Ricerc@Sapienza

Cancer Cachexia (CC) occurs in almost 80% of cancer patients and is the leading cause of death in about 20% of this population. The cause of the pathogenesis of cachexia is complex and involves different organs, cell types, hormones, cytokines/chemokines, growth factors, and interorgan crosstalk. During CC, several alterations occur in peripheral tissues, and the adipose tissue (AT) may be involved during the catabolic stimuli, such as increased lipid mobilization due to increased lipolysis, reduced lipogenesis and impairment of fat cell turnover. Moreover, AT inflammation plays an important role in the metabolic alterations of this organ. Macrophages are crucial drivers of tumor-promoting inflammation. Also, tumor-associated macrophages (TAMs) contribute to the tumor progression at different levels: by promoting genetic instability, nurturing cancer stem cells, supporting metastasis, and taming protective adaptive immunity. In response to signals from the extracellular environment, macrophages can be activated towards the pro-inflammatory (M1) or anti-inflammatory (M2) phenotype. Recent data suggest a protective role of macrophages in the loss of AT during cancer.

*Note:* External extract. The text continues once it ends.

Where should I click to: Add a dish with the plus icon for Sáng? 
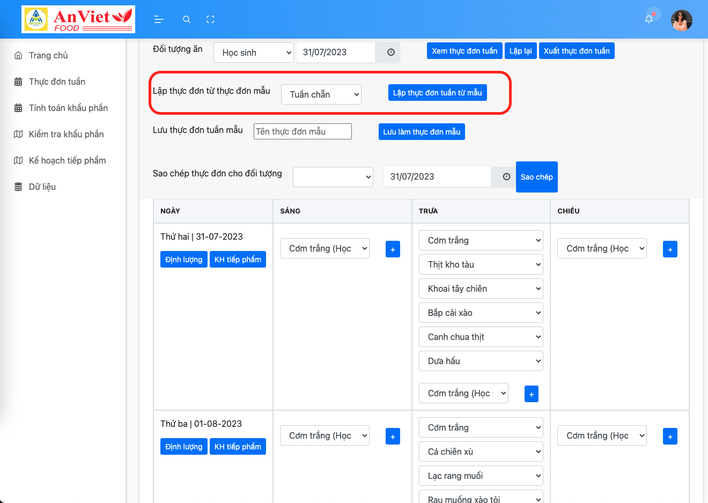click(x=393, y=249)
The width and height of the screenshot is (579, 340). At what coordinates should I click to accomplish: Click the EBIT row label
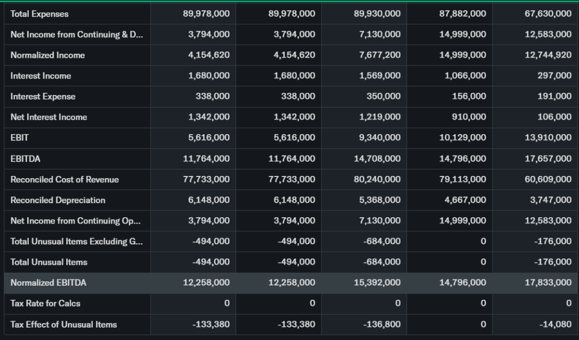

We will enroll colon cancer patients and controls with non-malignant diseases, undergoing surgery. We will collect AT during surgery, and tumor tissue after diagnosis to perform histomorphological analyses (cross-sectional area-CSA and percent of fibrosis) and immunohistochemistry to characterize macrophages M1/M2 population, identified by anti iNOS and anti CD163 antibodies, respectively. By CT-scan, we will calculate subcutaneous and visceral AT. The results of this project will provide useful indications on the different distribution of M1/M2 macrophages in subcutaneous, peritumoral AT and into the tumor tissue. Moreover, they will give information about the morphological difference of subcutaneous and peritumoral AT in a population of colorectal cancer patients.